In her recent memoir, “The Man in the White Sharkskin Suit, My family’s Exodus From Old Cairo to the New World,” Wall Street Journal Reporter Lucette Lagnado wrote of the fear that gripped the Jewish community of Cairo, Egypt in 1942.
German Field Marshall Erwin Rommel made a radio broadcast to that city from the Egyptian desert town of El Alamein where his army was situated. Rommel told listeners he would take their city, and would soon be dining at Groppi’s, a famous restaurant located on one of Cairo’s main thoroughfares.
Lagnado relates how the Germans, during the Second World War, made it a practice to patronize renowned eateries located in the cities they conquered, and how pictures of German officials dining at Maxim’s in Paris after that City had fallen to the German Army had been seen around the world.
But Rommel was driven back by British forces under General Montgomery, and the Jewish community of Cairo breathed a collective sigh of relief.
If a field marshal in command of an army were to have threatened Oklahoma City at that time with a similar message he would probably have said that he would soon be dining at the downtown Skirvin Hotel. As historian Bob Blackburn details in his history of that hotel entitled “A Tradition of Elegance,” throughout much of Oklahoma City’s history, the Skirvin was the City’s premier gathering place -- where politicians, powerbrokers, and the affluent went to dine and socialize.
Built by oilman Bill Skirvin, it officially opened in 1911. Skirvin lived there with his wife and three children in a five room suite on the ninth floor. His daughter Perle, would in time be known as famous Washington hostess Perle Mesta, and would serve as U.S. ambassador to Luxembourg. Her life was the inspiration for the Broadway play “Call Me Madam.” As Blackburn documents, the Skirvin’s guests included blanketed native Americans, ranchers, and even on occasion outlaws such as bank robber Al Jennings.
Skirvin, who described the establishment as his “ 225 room hobby,” could often be seen in the lobby greeting guests. After a major expansion and renovation in 1930, the hotel opened the Venetian Room and Restaurant on the 14th floor that featured live music and dancing.
After Skirvin’s death in 1944, the establishment was sold by his heirs to Dan James, who owned the Hotel Black that was several blocks from the Skirvin. James installed a pool on the north side of the hotel and also offered services for his guests that included a same day laundry service, a full time physician, a stenographer and a notary. The Skirvin had 250 employees to serve its guests during that time. According to Blakeburn, James pioneered employee benefits that included insurance coverage for long time employees of the Skirvin, and a Christmas dinner in the hotel that workers could bring their families to. James sold the Skirivn to a group of out of state investors in 1963, and the hotel was to change hands several times until it closed in 1988.

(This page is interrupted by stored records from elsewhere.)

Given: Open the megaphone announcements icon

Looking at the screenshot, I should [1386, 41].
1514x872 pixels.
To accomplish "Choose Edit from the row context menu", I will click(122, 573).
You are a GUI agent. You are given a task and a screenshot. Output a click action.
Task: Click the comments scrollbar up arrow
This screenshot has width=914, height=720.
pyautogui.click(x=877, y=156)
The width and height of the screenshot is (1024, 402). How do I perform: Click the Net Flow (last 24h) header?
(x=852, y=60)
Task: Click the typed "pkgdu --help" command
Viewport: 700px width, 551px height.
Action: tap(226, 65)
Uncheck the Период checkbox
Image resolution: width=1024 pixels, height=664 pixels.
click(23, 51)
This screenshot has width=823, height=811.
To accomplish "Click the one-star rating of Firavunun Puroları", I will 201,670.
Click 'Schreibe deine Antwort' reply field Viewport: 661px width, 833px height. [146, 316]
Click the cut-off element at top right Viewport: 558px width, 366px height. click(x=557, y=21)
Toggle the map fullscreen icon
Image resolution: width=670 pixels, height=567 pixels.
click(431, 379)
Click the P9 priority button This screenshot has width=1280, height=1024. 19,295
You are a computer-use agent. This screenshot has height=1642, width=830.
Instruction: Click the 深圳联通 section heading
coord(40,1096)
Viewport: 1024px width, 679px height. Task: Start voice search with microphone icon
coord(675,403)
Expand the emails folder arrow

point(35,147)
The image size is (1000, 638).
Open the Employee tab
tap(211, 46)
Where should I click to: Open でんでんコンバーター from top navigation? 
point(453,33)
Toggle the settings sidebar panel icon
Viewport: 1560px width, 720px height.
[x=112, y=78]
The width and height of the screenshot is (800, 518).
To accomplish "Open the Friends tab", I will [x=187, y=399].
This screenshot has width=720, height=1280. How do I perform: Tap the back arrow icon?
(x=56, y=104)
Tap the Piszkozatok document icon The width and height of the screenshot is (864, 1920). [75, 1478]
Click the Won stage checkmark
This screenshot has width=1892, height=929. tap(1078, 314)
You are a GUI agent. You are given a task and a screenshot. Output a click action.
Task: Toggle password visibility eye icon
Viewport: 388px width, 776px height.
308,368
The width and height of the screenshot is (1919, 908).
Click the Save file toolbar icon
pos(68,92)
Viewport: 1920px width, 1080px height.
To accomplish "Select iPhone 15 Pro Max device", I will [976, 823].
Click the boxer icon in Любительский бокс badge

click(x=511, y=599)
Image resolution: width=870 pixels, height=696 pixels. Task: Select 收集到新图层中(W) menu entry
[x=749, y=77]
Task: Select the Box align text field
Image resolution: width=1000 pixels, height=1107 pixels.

In 2007 it was renovated and reopened as the “Skirvin-Hilton Hotel.” It is once again a symbol of elegance in downtown Oklahoma City. Guests who fill its lobby today, such as those who attended last week’s gala in honor of The Oklahoma Gazette’s 30th anniversary, are as diverse as those patrons greeted in the same locale by Bill Skirvin in the early decades of the last century.